[Collected data entries]
◇ ◇ ◇ ◇ ◇ ◇ ◇

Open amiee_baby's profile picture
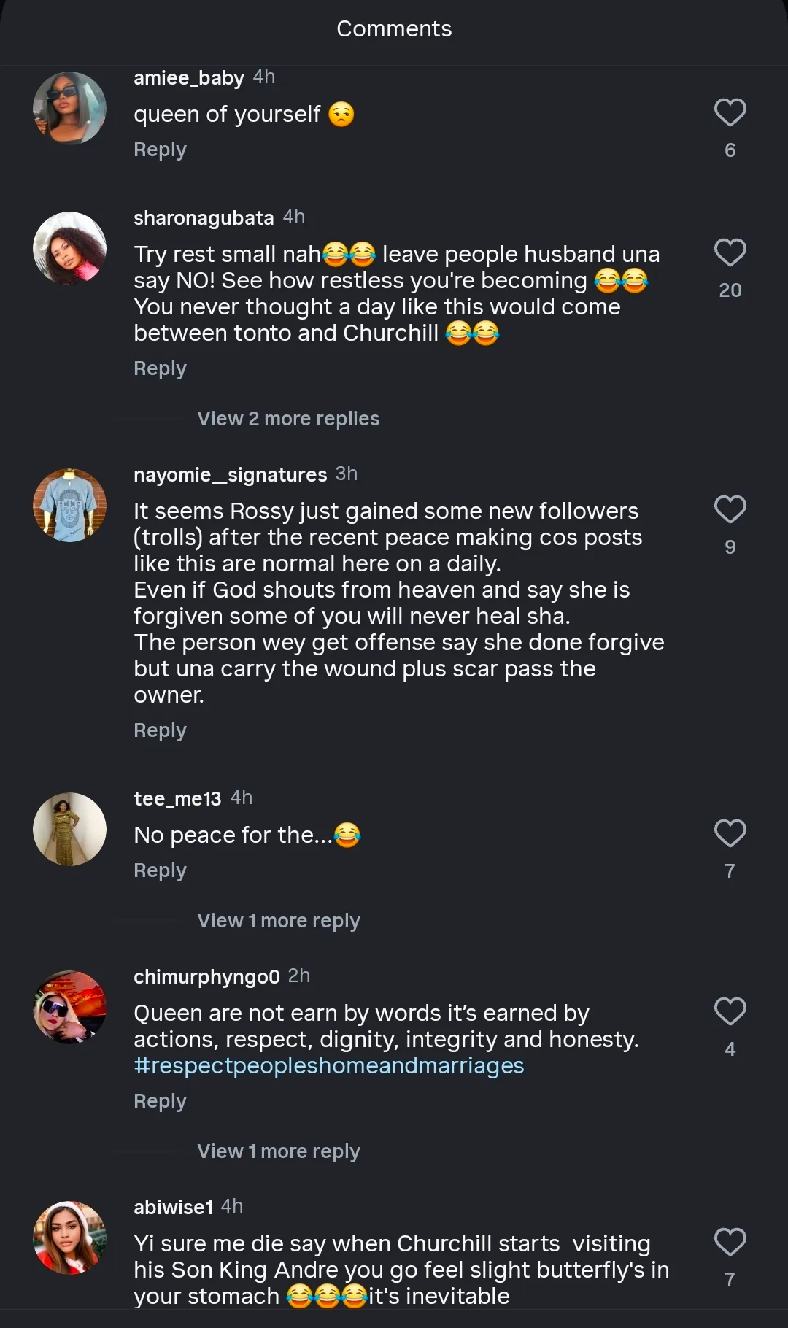Image resolution: width=788 pixels, height=1328 pixels. 70,108
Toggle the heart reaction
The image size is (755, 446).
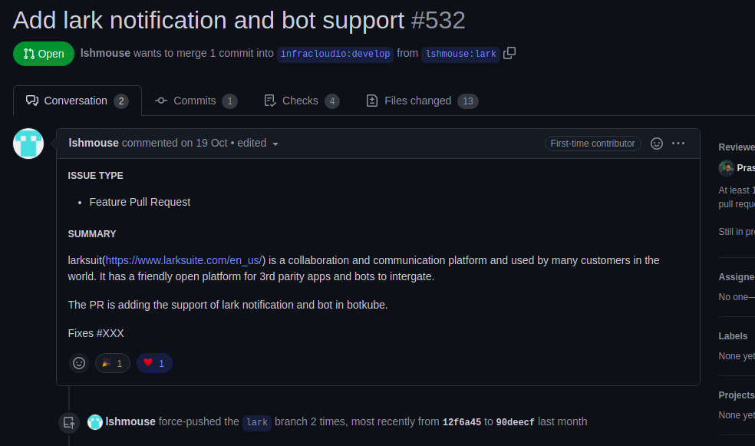pos(154,363)
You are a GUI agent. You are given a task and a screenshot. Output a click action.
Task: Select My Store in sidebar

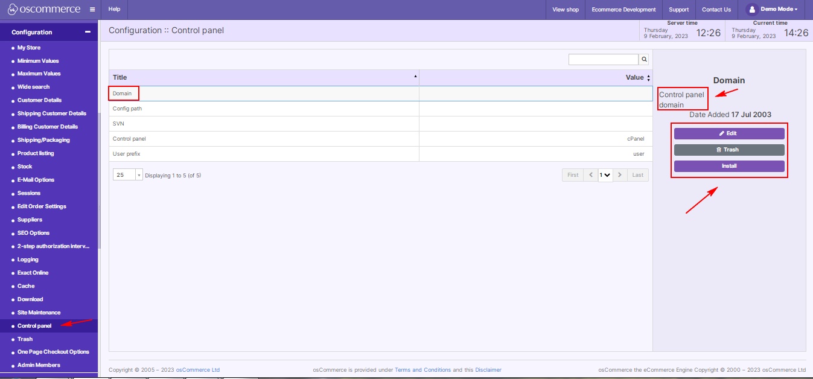29,48

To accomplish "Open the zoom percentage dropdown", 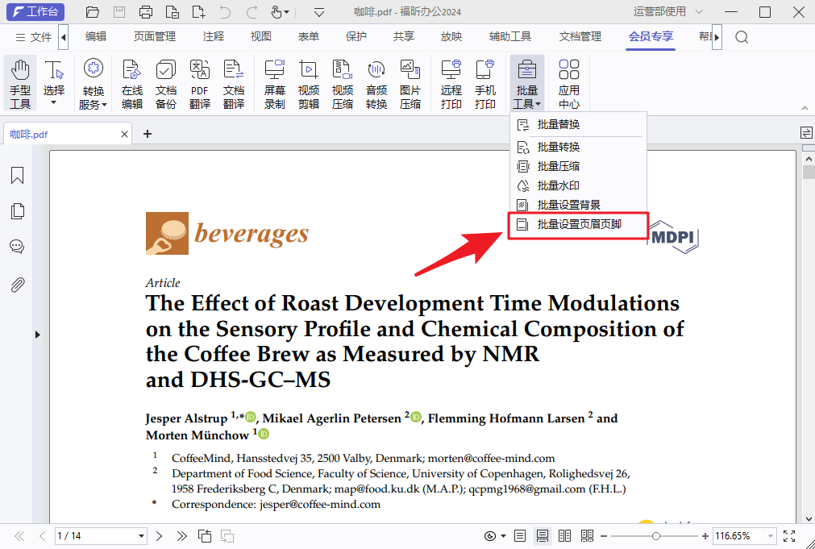I will click(771, 536).
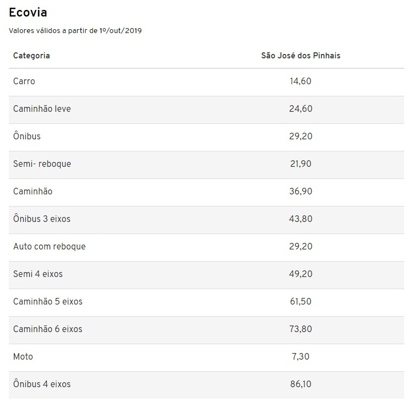Select the Caminhão 6 eixos label

48,329
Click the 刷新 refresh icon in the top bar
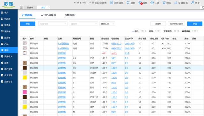 (128, 3)
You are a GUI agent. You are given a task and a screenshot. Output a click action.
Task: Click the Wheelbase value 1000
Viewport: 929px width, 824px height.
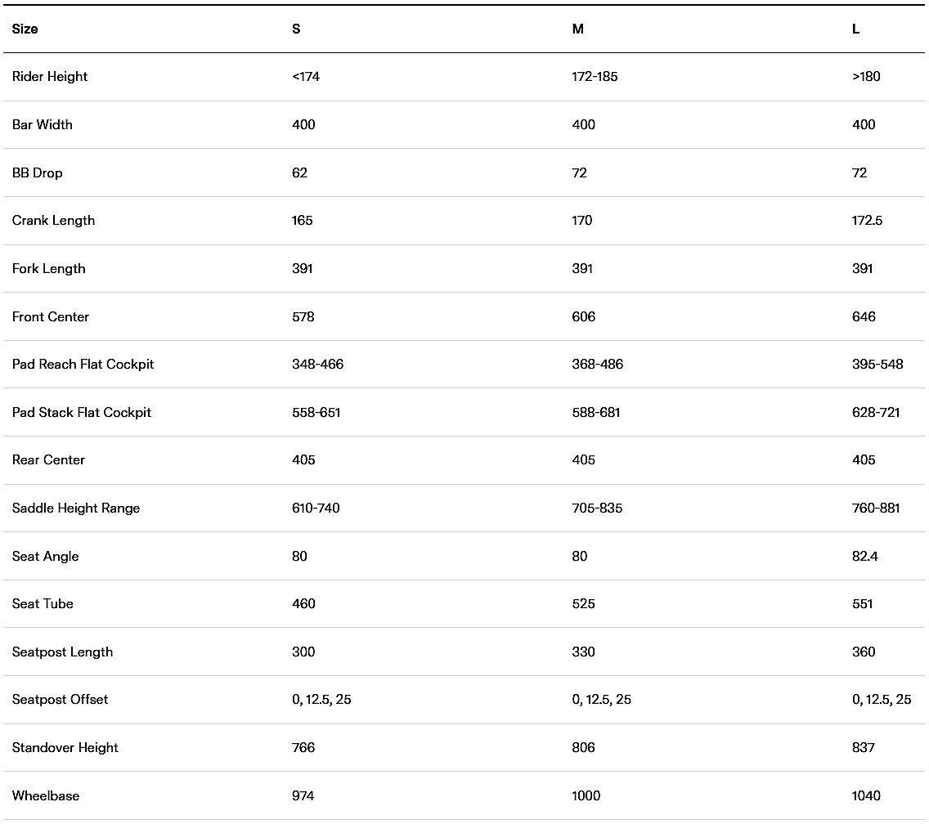coord(586,796)
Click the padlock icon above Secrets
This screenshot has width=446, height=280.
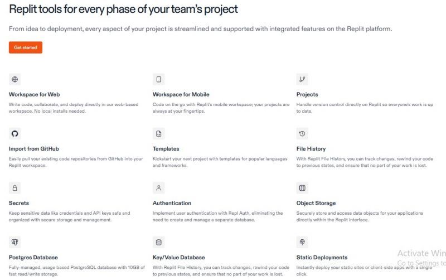pyautogui.click(x=15, y=188)
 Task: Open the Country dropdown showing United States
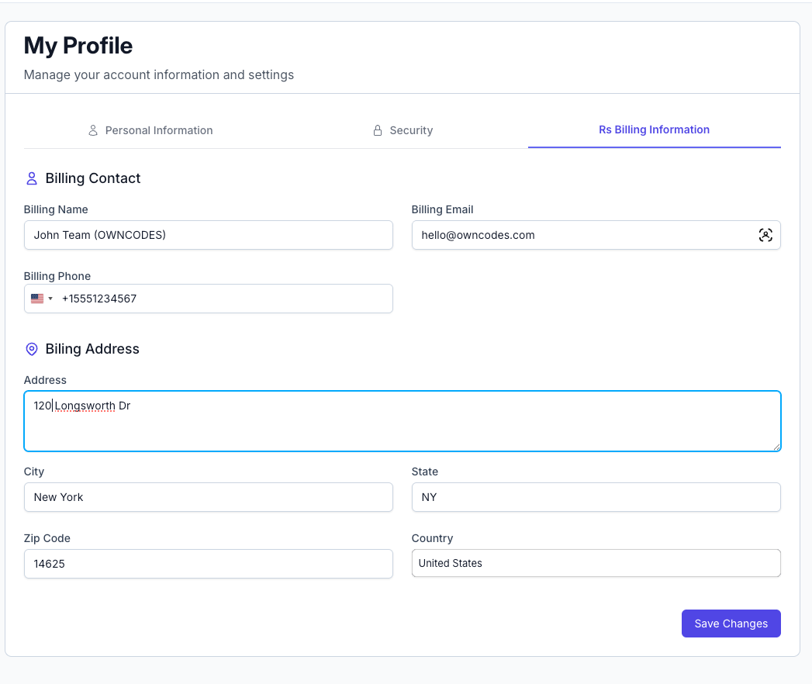[x=596, y=564]
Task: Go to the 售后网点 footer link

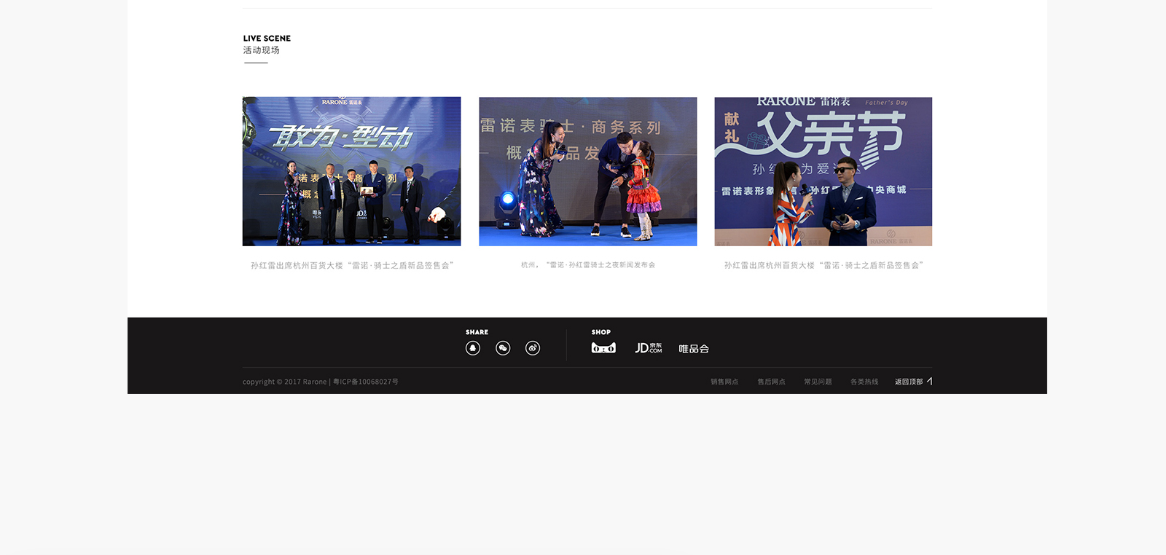Action: [771, 382]

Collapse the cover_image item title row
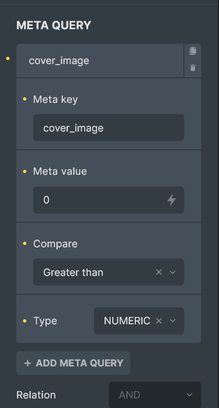point(100,61)
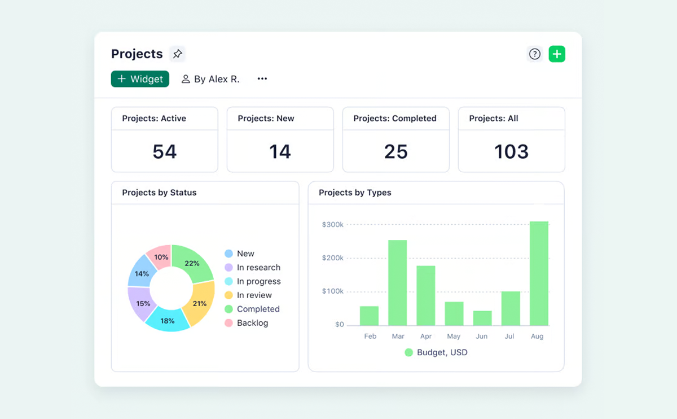677x419 pixels.
Task: Click the green plus add button
Action: click(557, 54)
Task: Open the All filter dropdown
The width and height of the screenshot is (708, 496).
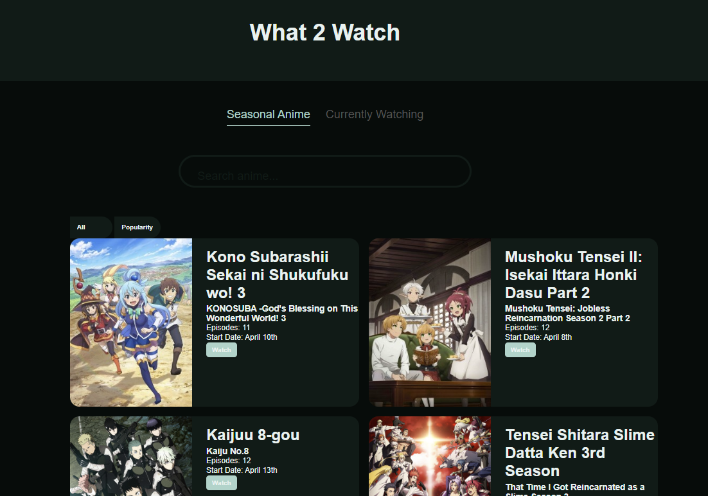Action: pyautogui.click(x=91, y=227)
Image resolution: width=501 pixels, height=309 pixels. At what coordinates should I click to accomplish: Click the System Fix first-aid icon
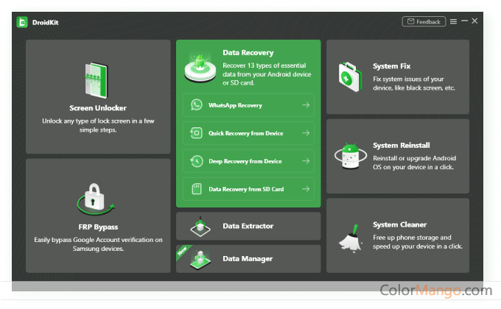[x=348, y=75]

◇ ◇ ◇ ◇ ◇ ◇ ◇

Work required:
Say again, word for word, every line from the one with "Click the 刷新 refresh icon in the top bar" through the last line of the data above, minus the pictures.

The completed task:
Click the 刷新 refresh icon in the top bar
 (128, 3)
You are a GUI agent. You are given a task and a screenshot. Output a click action.
Task: Click the Wheelbase value 1000
Viewport: 929px width, 824px height.
coord(586,796)
Click the padlock icon above Secrets
This screenshot has width=446, height=280.
pyautogui.click(x=15, y=188)
 Task: Open the Country dropdown showing United States
[x=596, y=564]
Task: Go to the 售后网点 footer link

Action: [771, 382]

Collapse the cover_image item title row
point(100,61)
677x419 pixels.
Task: Click the green plus add button
Action: click(557, 54)
Task: Open the All filter dropdown
The width and height of the screenshot is (708, 496).
Action: pyautogui.click(x=91, y=227)
Image resolution: width=501 pixels, height=309 pixels. At what coordinates should I click to accomplish: Click the System Fix first-aid icon
[x=348, y=75]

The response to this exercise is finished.